§ **Set problem 1**: Copy out word for word the passage of the forum thread starting with "i don't think" and going on through "(Jun 22, 2008)".
§ **Set problem 2**: Name every distinct username that heads a post in the forum thread, and give the date printed beside each.

I have no idea if you're comp is overheating or not thats what I'm trying to figure out.

which program was not compatible?
can you post a screenshot of speedfan?
http://www.almico.com/speedfan.php

can you still run the game?

if it is a overheating issue you can spray the computer with a can of compressed air like this one


----------



## cookiesnmilk (Mar 30, 2009)

i don't think that i have an overheating problem b/c its only maplestory that does this and it does it not only on my cpu but on my sister's cpu as well.


----------



## McNinja (Jun 22, 2008)

hmmm

what about re installing the game?


----------



## Tiber Septim (Feb 9, 2006)

If it's happening on two different computers in one house, it's likely a router or ISP problem. Or, it could be a problem with the game's servers.


----------



## cookiesnmilk (Mar 30, 2009)

Mcninjaguy said:


> hmmm
> 
> what about re installing the game?


 tried that a while ago. but whats weird is that i have 4 comps in my house. the game works on 2 of em and doesnt work on the other two. u would say "y is that a problem?" well the two that it works on are the slowest in the house.


----------



## cookiesnmilk (Mar 30, 2009)

PROBLEM SOLVED !!!!!!!!

REFORMATTING DID IT!!!!!!

i also had a bad hard drive =0


----------

§ **Given information**:
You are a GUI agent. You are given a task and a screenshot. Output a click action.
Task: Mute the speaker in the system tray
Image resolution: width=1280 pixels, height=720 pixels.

§ **Reply 1**:
i don't think that i have an overheating problem b/c its only maplestory that does this and it does it not only on my cpu but on my sister's cpu as well.


----------



## McNinja (Jun 22, 2008)

§ **Reply 2**:
cookiesnmilk (Mar 30, 2009)
McNinja (Jun 22, 2008)
Tiber Septim (Feb 9, 2006)